ザ・レジデンス鶴来-1
遥太と蘭はバス移動で1時間と掛からずにザ・レジデンス鶴来のマンションの前までやって来た。
「ここに入るのも初めて?」
「勿論です」
そんな会話をしながら自動ドアを通って二人はエントランスへと足を踏み入れた。
正方形状の床タイルが幾つも広がり、天井は昼間の太陽にも見劣りしない明るい照明が床まで降り注いで来訪者を出迎える。また、エントランスの脇には住人用の郵便受けポスト及び宅配ボックスがあって、住人らが利用する為に設置してある。
カウンターテーブルを思わせる受付には、今は人は居ないが呼び出しボタンが置いてあり、トラブルや不都合が生じたりした場合は管理人を呼べるようになっている。
遥太はそんな所を細かく見たいワケではないが、憧れの人である小夏が普段利用していると考えると感慨深いものがあった。
「遥太君こっちこっち」
蘭に呼ばれて遥太は後を追う。
エントランスの最奥にはオートロックの扉が二人の行く手を塞いでいた。すぐ手前には数字の並んだ端末――インターホンが設置してある。

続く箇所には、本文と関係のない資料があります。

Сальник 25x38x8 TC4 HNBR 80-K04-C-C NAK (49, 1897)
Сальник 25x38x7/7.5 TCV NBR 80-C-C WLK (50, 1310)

「‥‥っていうか何も考えて無かったんですけど、このオートロックどうやって入るんです?」
「ここから住居者に繋がる番号を押して小夏ちゃんに開けて貰うの。遥太君、ちょっと私の後ろで屈んで」
「え?」
「早く」
そう言うと蘭は小夏の住んでいる部屋の番号を押してコールのボタンを押す。
暫し待つと、小夏の部屋に繋がる。
『‥‥あれ蘭?どうしたの?』
「近くまで寄ったから来たの。開けてくれない?」
言いながらインターホンのカメラに寄る蘭。
『別にいいけど‥‥何だか画面に近くない?誰か側に居るの?』
「えー、そんなことないけどなぁ」
『‥‥ふーん。ま、いいわ。開けてあげる』
数秒後にインターホンが切れると、同時にオートロックの扉が開く。
「さ、行こ」
「これ帰りはどうするんですか?」
仕組みが分からなくてオートロックの扉を指差して尋ねる遥太。
「帰りは大丈夫よ。マンション側からだと自動で開くから」
「そうなんですか」
納得すると遥太は、一歩先に進んでいる蘭の後を追ってオートロックの扉の先へと進んで行く。